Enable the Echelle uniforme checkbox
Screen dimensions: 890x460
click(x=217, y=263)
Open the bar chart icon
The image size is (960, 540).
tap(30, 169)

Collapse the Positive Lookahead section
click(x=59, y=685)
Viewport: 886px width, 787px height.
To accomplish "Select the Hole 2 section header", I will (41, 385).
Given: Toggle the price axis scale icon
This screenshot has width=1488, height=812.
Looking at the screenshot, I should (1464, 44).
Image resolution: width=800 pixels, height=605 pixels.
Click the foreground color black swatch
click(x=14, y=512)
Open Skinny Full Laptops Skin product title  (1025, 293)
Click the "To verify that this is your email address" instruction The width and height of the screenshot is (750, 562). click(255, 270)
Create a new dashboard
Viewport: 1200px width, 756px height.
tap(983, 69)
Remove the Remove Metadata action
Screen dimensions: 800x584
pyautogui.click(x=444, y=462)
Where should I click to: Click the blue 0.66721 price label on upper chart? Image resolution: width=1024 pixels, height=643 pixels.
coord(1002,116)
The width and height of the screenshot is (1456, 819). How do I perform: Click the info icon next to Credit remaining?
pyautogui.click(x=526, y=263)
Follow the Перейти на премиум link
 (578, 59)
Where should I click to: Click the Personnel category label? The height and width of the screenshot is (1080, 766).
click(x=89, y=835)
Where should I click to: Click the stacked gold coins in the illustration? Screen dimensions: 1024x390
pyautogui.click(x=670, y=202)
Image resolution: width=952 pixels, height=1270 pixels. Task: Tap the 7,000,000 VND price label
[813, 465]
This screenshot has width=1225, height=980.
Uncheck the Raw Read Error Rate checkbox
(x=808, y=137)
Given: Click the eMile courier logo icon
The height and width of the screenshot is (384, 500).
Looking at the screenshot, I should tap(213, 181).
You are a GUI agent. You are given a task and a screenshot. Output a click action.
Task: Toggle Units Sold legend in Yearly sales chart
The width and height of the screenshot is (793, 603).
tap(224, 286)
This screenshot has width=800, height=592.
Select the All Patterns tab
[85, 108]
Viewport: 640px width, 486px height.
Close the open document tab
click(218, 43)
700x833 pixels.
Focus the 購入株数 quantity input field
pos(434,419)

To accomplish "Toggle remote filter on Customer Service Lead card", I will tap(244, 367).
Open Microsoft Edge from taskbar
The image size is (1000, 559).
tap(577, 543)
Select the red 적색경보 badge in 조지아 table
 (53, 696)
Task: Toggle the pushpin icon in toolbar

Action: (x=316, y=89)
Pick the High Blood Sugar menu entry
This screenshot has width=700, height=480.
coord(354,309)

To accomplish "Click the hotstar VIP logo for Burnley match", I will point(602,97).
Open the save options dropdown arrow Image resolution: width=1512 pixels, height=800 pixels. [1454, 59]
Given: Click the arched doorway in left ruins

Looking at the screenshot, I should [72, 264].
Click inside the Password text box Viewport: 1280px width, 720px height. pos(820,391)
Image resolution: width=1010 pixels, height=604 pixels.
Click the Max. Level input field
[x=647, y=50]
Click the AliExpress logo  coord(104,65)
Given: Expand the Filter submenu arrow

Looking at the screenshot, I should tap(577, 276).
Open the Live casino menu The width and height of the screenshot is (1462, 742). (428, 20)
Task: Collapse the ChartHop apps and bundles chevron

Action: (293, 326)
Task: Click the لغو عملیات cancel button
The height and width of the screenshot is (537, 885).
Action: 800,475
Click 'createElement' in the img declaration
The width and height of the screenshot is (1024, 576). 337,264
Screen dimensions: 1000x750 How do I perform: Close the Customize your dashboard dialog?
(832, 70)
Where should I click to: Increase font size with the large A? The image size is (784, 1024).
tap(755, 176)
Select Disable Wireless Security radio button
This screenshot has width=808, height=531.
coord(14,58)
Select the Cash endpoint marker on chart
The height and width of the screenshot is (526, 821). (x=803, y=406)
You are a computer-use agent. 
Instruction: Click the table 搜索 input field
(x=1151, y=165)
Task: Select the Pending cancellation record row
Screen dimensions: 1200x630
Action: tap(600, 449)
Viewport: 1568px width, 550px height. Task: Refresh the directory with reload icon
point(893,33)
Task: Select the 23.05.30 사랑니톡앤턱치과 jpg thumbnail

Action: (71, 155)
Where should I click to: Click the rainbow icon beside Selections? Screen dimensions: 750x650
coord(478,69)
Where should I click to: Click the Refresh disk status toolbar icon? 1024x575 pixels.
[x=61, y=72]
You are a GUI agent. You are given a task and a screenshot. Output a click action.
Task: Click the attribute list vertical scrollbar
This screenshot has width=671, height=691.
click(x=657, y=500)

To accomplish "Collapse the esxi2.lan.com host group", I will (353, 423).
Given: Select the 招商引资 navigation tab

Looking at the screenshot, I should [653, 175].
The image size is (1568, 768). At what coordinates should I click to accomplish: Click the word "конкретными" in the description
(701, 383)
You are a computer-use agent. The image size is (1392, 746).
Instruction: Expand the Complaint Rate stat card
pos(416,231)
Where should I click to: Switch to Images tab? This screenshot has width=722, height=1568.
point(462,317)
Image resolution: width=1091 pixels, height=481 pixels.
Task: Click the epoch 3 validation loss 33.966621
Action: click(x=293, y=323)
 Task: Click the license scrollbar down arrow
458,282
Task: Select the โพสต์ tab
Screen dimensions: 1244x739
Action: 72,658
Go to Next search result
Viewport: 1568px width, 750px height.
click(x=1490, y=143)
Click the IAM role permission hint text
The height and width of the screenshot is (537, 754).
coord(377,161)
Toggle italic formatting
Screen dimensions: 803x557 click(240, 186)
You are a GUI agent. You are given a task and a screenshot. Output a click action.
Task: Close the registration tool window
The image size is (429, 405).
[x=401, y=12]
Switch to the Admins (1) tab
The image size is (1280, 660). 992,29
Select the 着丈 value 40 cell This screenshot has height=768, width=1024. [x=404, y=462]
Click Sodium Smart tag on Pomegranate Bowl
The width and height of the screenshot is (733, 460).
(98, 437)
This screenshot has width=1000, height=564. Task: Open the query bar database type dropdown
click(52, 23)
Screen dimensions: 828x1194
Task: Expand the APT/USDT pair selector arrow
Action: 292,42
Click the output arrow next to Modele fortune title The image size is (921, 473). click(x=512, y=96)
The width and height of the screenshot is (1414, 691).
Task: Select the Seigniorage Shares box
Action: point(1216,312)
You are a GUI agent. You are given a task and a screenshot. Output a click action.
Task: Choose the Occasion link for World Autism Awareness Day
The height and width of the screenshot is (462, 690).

**TASK OBJECTIVE:** Show, from the listing above, each line that contains the word "computer".

**SOLUTION TO THIS EXERCISE:**
You are a computer-use agent. 
You are a computer-use agent. The image size is (1392, 746).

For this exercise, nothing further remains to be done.